There’s one more thing they say, though. Something everyone says, at the end, after the assurance of your salvation. They say, “I’ll see you again, Katelyn, I’ll meet you there.”

Here’s what you don’t know, what you can’t know anymore, what you won’t know until that blessed day, Katelyn: you are SIILL leading us to Jesus. Yes. Even after your death! Even after you are silenced, you are still speaking! How?  Because every single heart that knew you, is longing for heaven today.

Life is busy and distracted and the pleasures of this world are so terribly nice sometimes, that we don’t often find ourselves longing for heaven. We are comfortable, we are happy here, we don’t want this to end – not yet. We go on with our lives and that longing for heaven grows dull in us – oh, we know we are to long for Jesus, but on so many days we just don’t feel the ache. We are content. We are distracted. We are stressed, we are busy, we are maxed out. Heaven? Oh yes, that sounds like a very nice place – we just don’t have time to think about that right now.

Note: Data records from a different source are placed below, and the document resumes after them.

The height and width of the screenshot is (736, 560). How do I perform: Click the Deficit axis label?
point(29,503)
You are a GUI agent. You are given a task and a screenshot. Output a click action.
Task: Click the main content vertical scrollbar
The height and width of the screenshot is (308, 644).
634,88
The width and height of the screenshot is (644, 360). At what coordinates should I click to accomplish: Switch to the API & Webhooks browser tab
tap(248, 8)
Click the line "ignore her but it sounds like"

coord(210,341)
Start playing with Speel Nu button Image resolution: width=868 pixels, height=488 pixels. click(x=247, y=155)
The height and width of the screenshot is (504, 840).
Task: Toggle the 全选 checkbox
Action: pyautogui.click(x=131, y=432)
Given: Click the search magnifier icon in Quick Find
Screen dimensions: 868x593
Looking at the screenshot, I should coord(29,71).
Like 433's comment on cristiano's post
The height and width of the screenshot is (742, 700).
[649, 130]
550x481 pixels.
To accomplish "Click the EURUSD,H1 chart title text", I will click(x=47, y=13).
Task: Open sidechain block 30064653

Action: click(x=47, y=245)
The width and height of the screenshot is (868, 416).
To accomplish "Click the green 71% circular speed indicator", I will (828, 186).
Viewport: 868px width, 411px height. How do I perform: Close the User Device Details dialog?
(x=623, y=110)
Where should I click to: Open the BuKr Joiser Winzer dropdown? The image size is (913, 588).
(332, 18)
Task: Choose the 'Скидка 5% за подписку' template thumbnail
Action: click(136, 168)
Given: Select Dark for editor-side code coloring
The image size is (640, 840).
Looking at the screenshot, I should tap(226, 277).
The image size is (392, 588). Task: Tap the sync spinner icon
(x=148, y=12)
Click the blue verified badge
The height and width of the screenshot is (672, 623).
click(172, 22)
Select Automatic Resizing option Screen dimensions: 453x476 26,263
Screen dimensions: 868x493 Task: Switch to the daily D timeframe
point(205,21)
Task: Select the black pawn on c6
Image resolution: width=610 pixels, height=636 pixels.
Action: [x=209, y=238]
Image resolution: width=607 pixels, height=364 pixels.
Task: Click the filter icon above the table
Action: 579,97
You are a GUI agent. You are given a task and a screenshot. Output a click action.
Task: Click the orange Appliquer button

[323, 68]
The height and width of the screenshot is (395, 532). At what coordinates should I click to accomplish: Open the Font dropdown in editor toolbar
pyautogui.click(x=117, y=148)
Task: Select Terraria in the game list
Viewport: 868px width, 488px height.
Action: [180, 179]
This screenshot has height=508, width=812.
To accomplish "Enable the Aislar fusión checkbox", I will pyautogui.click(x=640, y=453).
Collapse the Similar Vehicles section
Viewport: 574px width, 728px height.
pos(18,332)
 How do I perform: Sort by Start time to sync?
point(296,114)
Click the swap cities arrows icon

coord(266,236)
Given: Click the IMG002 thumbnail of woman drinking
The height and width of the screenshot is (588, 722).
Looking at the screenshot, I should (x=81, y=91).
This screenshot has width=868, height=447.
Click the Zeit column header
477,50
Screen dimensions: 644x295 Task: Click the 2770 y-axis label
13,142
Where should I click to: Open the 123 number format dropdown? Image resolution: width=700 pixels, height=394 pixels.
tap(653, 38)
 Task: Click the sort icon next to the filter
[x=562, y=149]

But you have taught us something different today. Because of how deeply you are loved, because of how deeply your loss is felt in the lives of those that treasured you, there will now, from here on out, NEVER be a day that we do not long for heaven. Because we long for you. We long for heaven to the degree that we miss our loved ones. To the degree that we long for Jesus – because He is one of our loved ones, and oh, how we wish we could just sit with him awhile, ask Him for answers, beg Him to explain.

Katelyn’s life pointed so many people to Jesus while she was alive. But in her death, she is pointing hearts to Jesus just as strong as she ever did – maybe even stronger  – because today, she is teaching us to long for heaven. And that is a lesson that will be repeated over, and over, and over, in every moment that she’s missed and with each memory that brings the mind back to her. The stories, the faces, the places – we will think of Katelyn – and then we will long for heaven. How many times will that pattern be repeated? Hundreds. Thousands. Maybe millions. Remember her – miss her – long for heaven.

I do believe, on that bright and glorious day, that there will be people who run up to you, Katelyn, and wrap their arms around you in victory, and whisper, “I am here because you showed me the way. I am here because YOU, your absence, is what finally taught my heart to long for heaven.”

Keep teaching us, Katelyn. You are gone but you will never go, because you are still showing our hearts the way. Keep showing us. Keep leading us. Keep our hearts longing for heaven.

See you there, sweet girl. See you there.